A ce jour en France, aucun candidat à l’élection présidentielle n’a clairement défendu ses principes, ni l’élu de la Sarthe pour lequel l’auteur a voté et encore moins celui qui fut membre du Parti Socialiste de 1976 à 2008… Et bien évidemment, est-il nécessaire de rappeler que les catholiques français dans une très large majorité n’appliquent pas les instructions romaines lors des élections ?
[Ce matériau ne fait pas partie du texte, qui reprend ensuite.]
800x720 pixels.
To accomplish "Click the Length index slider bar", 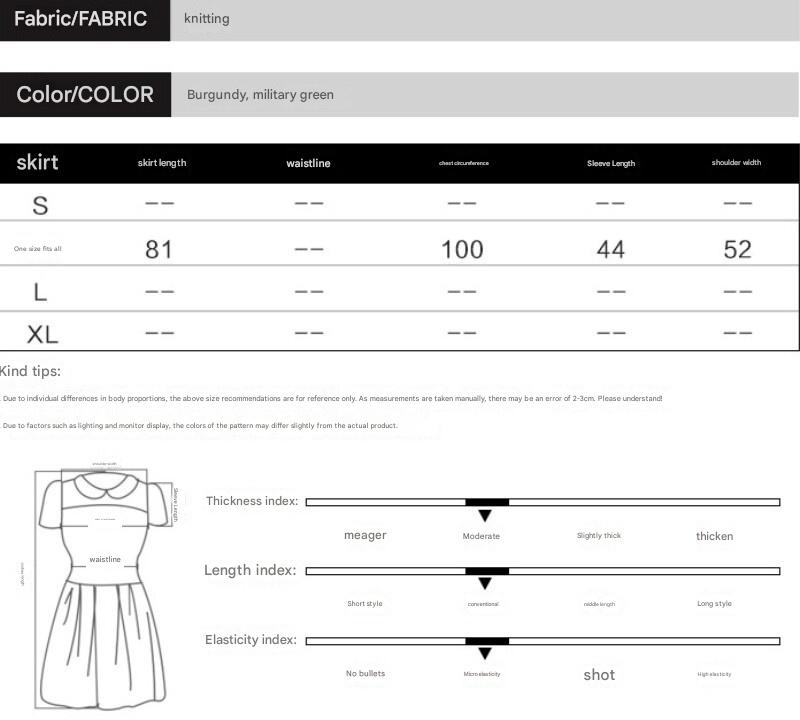I will tap(542, 571).
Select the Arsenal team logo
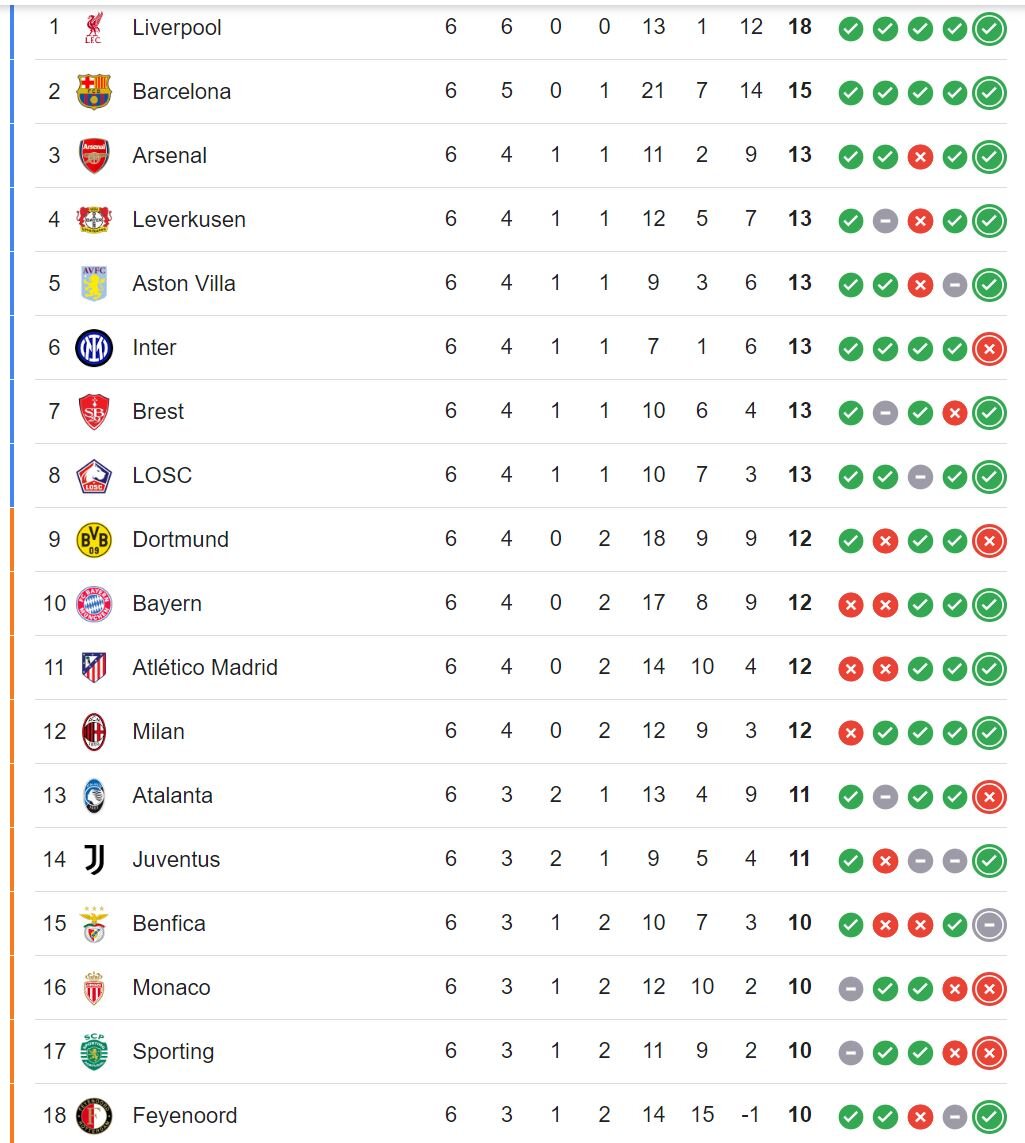Screen dimensions: 1025x1143 (94, 156)
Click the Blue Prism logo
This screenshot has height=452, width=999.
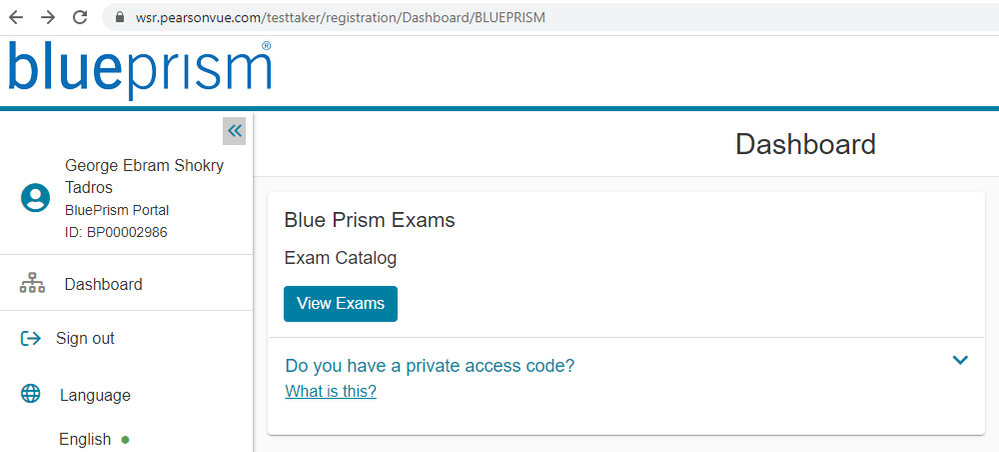click(x=139, y=69)
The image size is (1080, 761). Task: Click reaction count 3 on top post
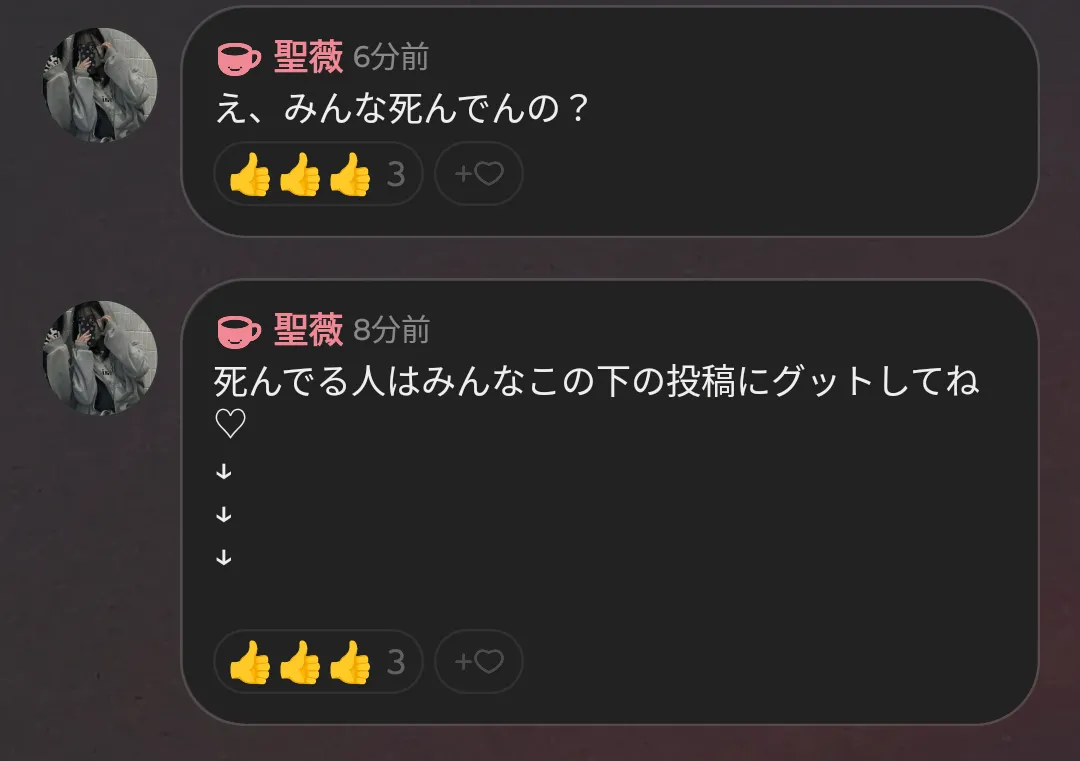[x=396, y=174]
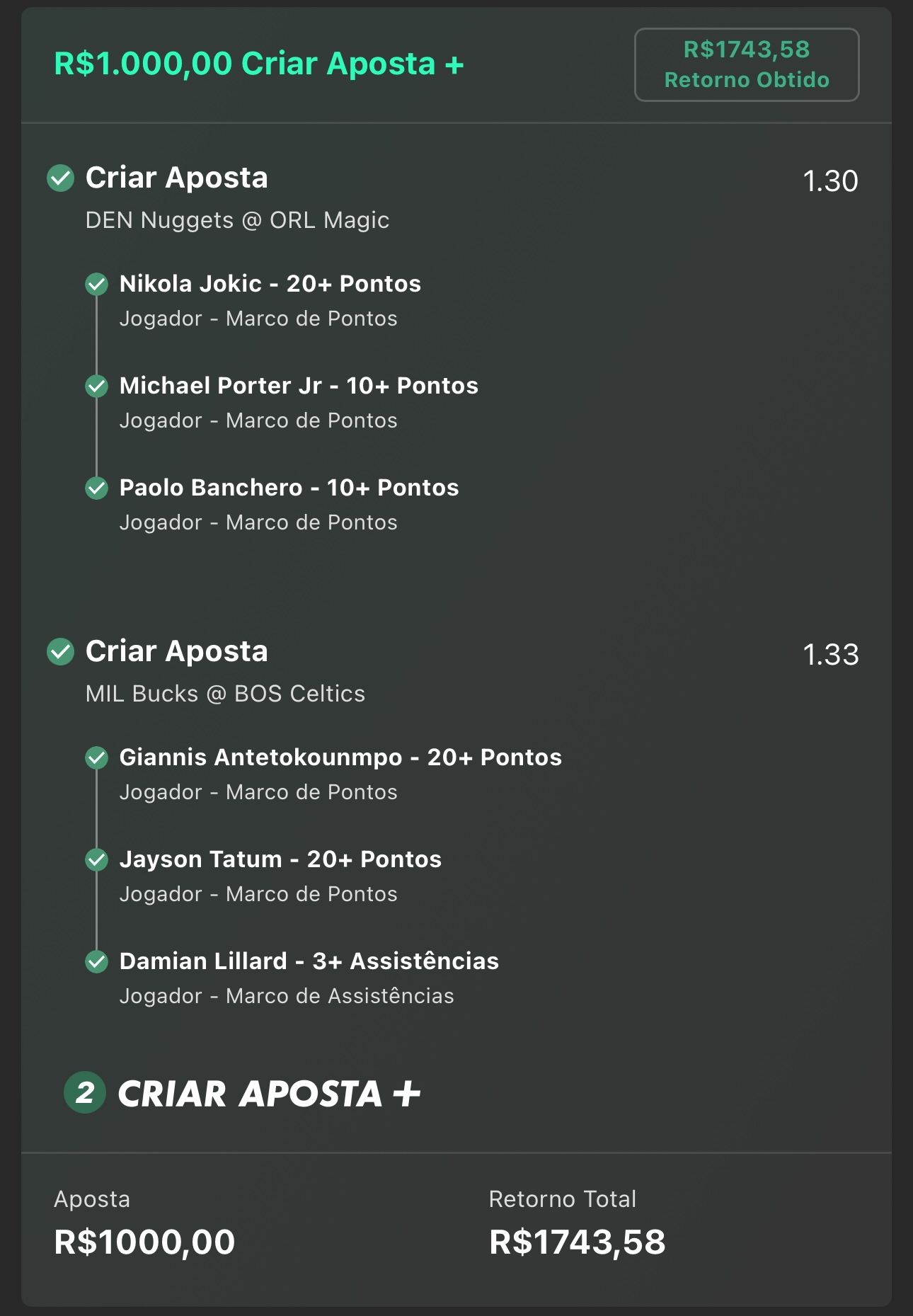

De même les références intellectuelles citées dans son ouvrage sont très éloignées des nôtres : Frédéric Beigbeder, Alain Finkielkraut, les abbés Grosjean et de Tanouarn. En effet, elles représentent, notamment pour les trois premières, parfaitement le modernisme que l’auteur semble dénoncer tout au long de son livre : « je préfère ma religion éternelle à la vacuité du monde. La rébellion contre le monde moderne, je l’accomplis en m’affirmant catholique ». Comment peut-on dénoncer une idéologie tout en se réclamant de la pensée d’idéologues qui sont pétris de cette modernité tant décriée ? Nous espérons que l’auteur surmontera cette incohérence intellectuelle en creusant, encore plus, la question de la vérité et la quête d’absolue qui l’anime. 

Rien n’est impossible, d’autant que l’auteur postule : « L’Eglise a façonné la France, il s’agit d’une donnée historique. Notre pays a été influencé par Athènes et Rome, mais il puise ses racines dans le catholicisme ». Il s’agit d’un très bon préalable intellectuel pour un Catholique débutant, première étape d’un chemin qui doit conduire Julien Leclercq au paradis…

 

Franck ABED

 

(1) http://lenouveaucenacle.fr

(2) http://lenouveaucenacle.fr/de-lamour-ou-le-temoignage-dun-catholique-debutant de Charles Guiral, professeur de Lettres classiques dans un lyycée de la région bordelaise. 

(3) Histoire du missel tridentin et de ses origines, par l’Abbé Claude BARTHE

(4) Evangile selon Saint Matthieu chapitre 28 verset 19

(5) Evangile selon Saint Jean chapitre 14 verset 6

(6) Evangile selon Saint Matthieu chapitre 27 verset 25

(7) Grégoire XVI, encyclique Mirari Vos (1832) ; Pie IX, Syllabus (1864) ; Léon XIII, encyclique Libertas praestantissimum (1888) ; Pie XI, encyclique Quadragesimo anno (1931) ; Benoît XVI, encyclique Caritas in veritate (2009).